De Glastonbury was, zoals, de laatste dag van het filmen bijna en … Ik zei: “Nee, ik ga de teksten vergeten. Ik ga gewoon de camera zo zetten dat je mijn gezicht niet echt kunt zien.” En elke keer zei hij, “Je hebt al dit werk gedaan. Ik heb je het liedje al 100 keer horen zingen. Ga het gewoon doen.” Dus hij was geweldig.

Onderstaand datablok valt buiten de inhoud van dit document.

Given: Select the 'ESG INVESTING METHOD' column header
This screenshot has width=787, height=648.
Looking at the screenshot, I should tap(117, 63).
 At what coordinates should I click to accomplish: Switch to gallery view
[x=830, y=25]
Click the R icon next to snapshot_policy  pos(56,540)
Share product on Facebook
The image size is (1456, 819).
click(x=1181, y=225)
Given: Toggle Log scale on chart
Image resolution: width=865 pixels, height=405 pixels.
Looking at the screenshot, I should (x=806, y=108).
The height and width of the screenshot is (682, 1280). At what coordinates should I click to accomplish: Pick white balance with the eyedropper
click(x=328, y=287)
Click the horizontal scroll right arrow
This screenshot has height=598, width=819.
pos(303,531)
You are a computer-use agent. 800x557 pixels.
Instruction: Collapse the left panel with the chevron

Over het lijden aan een ooraandoening als kind, wat hem hielp zich te verhouden tot de tinnitus en het gehoorverlies van zijn personage

Ik had een cholesteatoom in mijn trommelvlies toen ik werd geboren, en ik had tonnen oorontstekingen, en ik moest het laten verwijderen. In die tijd deden ze een huidtransplantatie, dus ze sneden een deel van de huid rond je oor weg in plaats van een synthetisch stuk dat ze op je trommelvlies plaatsten. En er was zoveel littekenweefsel dat het nooit genas. Ik heb dus altijd een gat in mijn trommelvlies gehad. Hele zomers toen ik opgroeide, kon ik nooit het water in. Ik had makkelijk mijn gehoor in mijn rechteroor kunnen verliezen. Al die dingen waren erg aanwezig voor mij als kind, me schamen, niet in het zwembad kunnen met de andere kinderen, al dat soort dingen. Dus er was iets waar ik me echt mee kon identificeren. Ook oorsuizingen, ook al heb ik geen oorsuizingen, ik weet wel hoe het rinkelen klinkt, want als je een oorontsteking hebt, is dat heel vergelijkbaar. Het kan zo’n zelfde toon zijn. Dus ik had het gevoel van, oh hier is iets waar ik echt niet op in kon gaan, maar gewoon helemaal bij stil kon staan.

Lauren Krenzel en Seth Kelley produceerden en bewerkten dit interview voor uitzending. Bridget Bentz, Molly Seavy-Nesper en Patrick Jarenwattananon bewerkten het voor het web.

Geef een antwoord

Het e-mailadres wordt niet gepubliceerd.